“We live in an age of mixed-media.
In a time in which a smart phone stands ready in every pocket or bag, there is no longer a division between digital and physical spaces. Music can be accessed and played anywhere. Images are created and shared with the push of a few buttons. Divisions have been erased. High and low culture are consistently blended. Each moment is ripe with infinite possibilities. In this spirit, today’s artists have moved both conceptually and physically beyond the narrow confines of traditional media or genres, drawing from and mixing together an endless variety of available material.
It was not surprising, therefore, to see an overwhelming amount of collage and mixed-media art submitted for this exhibition. Whether glued, constructed, montaged, mixed, or appropriated, the wide variety of material and media utilized to create the works on display is a testament to the prominence of collage in our contemporary context.
Collage first emerged as an artist approach in the 20th century. The Cubist experiments of Pablo Picasso and Georges Braque audaciously mixed elements of high and low culture to break down traditional artistic ideologies. Notably, critic and poet Guillaume Apollinaire declared that this artistic approach was “steeped in humanity.” In other words, it engaged directly with contemporary objects and contemporary thought. Followed quickly by the assemblages of Marcel Duchamp, and the appropriation of Pop Artists, all cultural material was fair game in the creation of art by mid-century. “Collage is the twentieth century’s greatest innovation,” noted famed artist Robert Motherwell.
The presence of collage has only increased in the 21st century.
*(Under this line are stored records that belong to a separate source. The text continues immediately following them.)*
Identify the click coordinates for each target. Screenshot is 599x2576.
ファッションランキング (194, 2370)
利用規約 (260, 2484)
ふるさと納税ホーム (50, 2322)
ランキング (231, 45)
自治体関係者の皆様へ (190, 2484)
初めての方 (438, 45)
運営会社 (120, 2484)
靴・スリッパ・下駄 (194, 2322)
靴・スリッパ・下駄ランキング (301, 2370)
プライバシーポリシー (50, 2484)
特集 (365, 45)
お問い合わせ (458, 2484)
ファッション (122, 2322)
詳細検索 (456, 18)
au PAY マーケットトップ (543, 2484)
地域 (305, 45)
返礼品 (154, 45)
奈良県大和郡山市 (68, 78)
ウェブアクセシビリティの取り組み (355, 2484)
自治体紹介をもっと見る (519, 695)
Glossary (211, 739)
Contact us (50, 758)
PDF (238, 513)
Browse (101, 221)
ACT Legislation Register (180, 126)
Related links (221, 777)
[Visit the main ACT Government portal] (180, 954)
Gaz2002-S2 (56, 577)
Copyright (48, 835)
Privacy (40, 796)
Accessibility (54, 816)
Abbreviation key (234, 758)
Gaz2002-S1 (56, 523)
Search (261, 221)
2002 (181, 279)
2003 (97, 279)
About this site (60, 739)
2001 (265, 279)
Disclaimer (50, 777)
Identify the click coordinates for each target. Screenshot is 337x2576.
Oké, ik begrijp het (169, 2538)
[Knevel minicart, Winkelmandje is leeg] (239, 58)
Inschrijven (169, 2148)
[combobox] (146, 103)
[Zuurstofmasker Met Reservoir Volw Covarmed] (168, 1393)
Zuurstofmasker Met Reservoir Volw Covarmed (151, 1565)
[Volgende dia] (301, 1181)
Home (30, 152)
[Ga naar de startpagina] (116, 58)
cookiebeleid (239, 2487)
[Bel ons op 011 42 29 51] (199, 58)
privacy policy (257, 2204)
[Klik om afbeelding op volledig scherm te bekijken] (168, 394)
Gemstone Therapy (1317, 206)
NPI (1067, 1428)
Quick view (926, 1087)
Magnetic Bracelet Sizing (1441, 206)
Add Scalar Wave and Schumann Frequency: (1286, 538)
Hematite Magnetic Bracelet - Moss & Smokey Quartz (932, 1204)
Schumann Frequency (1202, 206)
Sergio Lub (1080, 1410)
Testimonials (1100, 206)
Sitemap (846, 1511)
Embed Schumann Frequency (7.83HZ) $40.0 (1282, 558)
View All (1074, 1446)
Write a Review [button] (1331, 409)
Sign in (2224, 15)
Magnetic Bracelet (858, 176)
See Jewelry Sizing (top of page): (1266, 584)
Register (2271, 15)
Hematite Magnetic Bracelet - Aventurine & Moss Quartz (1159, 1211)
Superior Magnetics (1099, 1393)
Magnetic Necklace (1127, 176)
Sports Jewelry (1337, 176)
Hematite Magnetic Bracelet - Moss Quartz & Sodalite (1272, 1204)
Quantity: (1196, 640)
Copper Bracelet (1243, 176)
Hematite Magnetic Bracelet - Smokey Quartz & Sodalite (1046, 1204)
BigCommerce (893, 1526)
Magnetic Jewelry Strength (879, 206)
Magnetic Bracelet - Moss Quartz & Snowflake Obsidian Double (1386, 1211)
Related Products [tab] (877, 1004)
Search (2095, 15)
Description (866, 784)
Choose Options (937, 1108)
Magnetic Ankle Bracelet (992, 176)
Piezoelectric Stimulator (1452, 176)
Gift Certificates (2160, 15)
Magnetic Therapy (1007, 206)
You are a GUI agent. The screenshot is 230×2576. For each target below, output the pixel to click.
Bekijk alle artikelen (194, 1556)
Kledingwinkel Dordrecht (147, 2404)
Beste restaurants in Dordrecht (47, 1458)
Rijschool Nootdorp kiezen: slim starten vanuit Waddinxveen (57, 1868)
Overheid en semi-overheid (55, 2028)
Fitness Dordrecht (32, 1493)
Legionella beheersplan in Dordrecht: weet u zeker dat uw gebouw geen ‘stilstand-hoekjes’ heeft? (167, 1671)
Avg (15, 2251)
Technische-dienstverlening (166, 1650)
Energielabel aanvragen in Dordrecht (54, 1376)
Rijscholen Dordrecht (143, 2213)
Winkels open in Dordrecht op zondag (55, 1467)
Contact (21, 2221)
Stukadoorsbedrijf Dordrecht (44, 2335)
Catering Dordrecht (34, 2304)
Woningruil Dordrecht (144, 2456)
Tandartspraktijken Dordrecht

Today, the endlessly multiplying and expanding terrain of the internet has broadened this artistic horizon. Online, collage is the primary means of communication. A collection of social media posts—words, photographs, links, reposts and retweets—is widely recognized as a statement of who you are. Your online presence is a carefully curated and collaged self-portrait. Fragmentation, fracture, sampling, appropriation, and layering are all fundamental concepts that define both the field of collage and digital media. As viewers have become fluent in the language of collage, artists have pushed the approach further. “To find a form that accommodates the mess, that is the task of the artist,” noted writer Samuel Beckett.
The thirteen artists featured in this exhibition have embraced the form of collage and mixed media in order to embrace the mess of contemporary society and to express a variety of viewpoints. Collage is a medium that by definition incorporates fragments and deals with opposing tensions, broken images, hidden desires, and collective myths. Layering imagery, cultural commentary, and a wide variety of materials, the works of art on display explore themes of ancestry, nature, consumerism, and memory. Collage is more relevant today than ever, not only as a rich formal language, but also as a mode of perception. The innumerable combinations of material offer infinite possibility, bound only by an artist’s imagination.”